Required work: Please copy the records from their start through the line with "Task: Click on", replacing "screenshot" with "screen capture" and keeping everything else the same.

(Dataset entries)
────────────────────
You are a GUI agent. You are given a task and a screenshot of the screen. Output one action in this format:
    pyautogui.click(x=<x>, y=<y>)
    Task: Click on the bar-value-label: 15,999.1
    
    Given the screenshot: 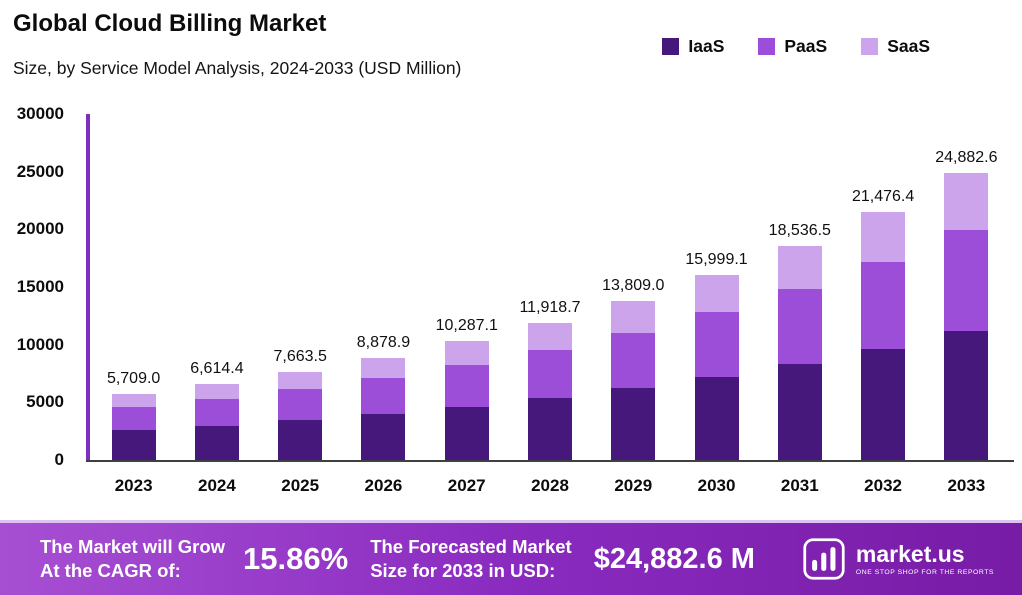 What is the action you would take?
    pyautogui.click(x=716, y=260)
────────────────────
Result for this task:
You are a GUI agent. You are given a task and a screen capture of the screen. Output one action in this format:
    pyautogui.click(x=<x>, y=<y>)
    Task: Click on the bar-value-label: 15,999.1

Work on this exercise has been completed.